■ WHAT TO DO:
Continue the article on the rising out-of-pocket cost of dermatology appointments in Australia, starting after its final sentence.

■ EXCERPT TO READ:
☆ ☆ ☆ ☆ ☆ ☆ ☆

Dermatology appointments now cost $230 out-of-pocket, leaving many Australians to forgo care despite rising skin-cancer rates
The latest Cleanbill health‑directory report, released ahead of the end‑year health spending review, confirms that the average out‑of‑pocket price for a first dermatology appointment for an adult without concessionary rebates has risen to $230, a figure that, when considered alongside the nation’s accelerating skin‑cancer incidence, underscores a paradoxical alignment of rising need and decreasing affordability.
In addition to the headline‑grabbing $230 figure for initial consultations, the analysis indicates that follow‑up visits now command almost $190 on average, while the overall cost of a first appointment has climbed $20 within the preceding twelve months, with the steepest increases recorded in Western Australia, South Australia and Tasmania, thereby highlighting regional disparities that compound the national affordability dilemma.
The head of the Consumers Health Forum has warned that an increasing proportion of Australians are electing to forego medically necessary dermatological examinations, a trend that appears to be a direct consequence of the financial barrier presented by the current pricing structure and which, in the context of soaring skin‑cancer rates, raises serious questions about the efficacy of existing public‑health safeguards.

☆ ☆ ☆ ☆ ☆ ☆ ☆

■ DATA LISTING:

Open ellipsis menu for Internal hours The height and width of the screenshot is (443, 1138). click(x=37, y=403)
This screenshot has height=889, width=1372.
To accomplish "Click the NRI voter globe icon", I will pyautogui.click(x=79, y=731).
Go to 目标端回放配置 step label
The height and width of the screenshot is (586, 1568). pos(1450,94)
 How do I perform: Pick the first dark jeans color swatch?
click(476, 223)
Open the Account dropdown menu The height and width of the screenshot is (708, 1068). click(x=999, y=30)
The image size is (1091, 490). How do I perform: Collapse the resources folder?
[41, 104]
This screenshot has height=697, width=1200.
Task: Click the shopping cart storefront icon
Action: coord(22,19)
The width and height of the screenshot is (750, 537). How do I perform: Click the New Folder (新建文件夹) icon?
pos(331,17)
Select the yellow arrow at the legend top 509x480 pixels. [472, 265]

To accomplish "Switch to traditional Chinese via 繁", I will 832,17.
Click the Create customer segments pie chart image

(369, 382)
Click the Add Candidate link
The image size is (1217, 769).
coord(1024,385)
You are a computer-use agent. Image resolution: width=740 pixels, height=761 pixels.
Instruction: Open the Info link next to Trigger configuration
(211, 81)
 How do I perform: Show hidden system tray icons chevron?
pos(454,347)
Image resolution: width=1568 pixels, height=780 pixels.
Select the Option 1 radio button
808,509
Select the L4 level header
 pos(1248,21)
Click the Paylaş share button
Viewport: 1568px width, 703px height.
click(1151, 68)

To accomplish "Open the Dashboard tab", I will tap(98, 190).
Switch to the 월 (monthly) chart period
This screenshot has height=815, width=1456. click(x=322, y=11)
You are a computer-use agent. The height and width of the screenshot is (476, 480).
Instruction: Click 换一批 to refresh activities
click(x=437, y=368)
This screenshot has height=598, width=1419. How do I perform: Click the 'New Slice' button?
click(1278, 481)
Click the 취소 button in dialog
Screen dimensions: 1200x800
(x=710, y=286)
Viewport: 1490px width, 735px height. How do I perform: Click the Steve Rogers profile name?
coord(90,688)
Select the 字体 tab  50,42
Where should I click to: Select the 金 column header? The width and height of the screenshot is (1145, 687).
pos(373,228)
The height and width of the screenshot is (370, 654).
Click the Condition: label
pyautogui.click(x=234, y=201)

☆ ☆ ☆ ☆ ☆ ☆ ☆

■ YOUR RESPONSE:
While Medicare’s schedule of benefits nominally includes dermatology services, the reliance on bulk‑billing exemptions that are unevenly applied across private practices effectively leaves most adult patients without concessions to shoulder the full brunt of private‑sector fees, a procedural inconsistency that betrays the policy’s original intent to ensure equitable access to essential specialist care.
Consequently, the convergence of escalating treatment costs, patchwork concession policies, and a health system that appears more attuned to preserving private‑practice revenue streams than to curbing preventable malignancies signals a predictable, albeit troubling, failure of institutional coordination that is likely to perpetuate the current cycle of denial, delayed diagnosis and avoidable mortality.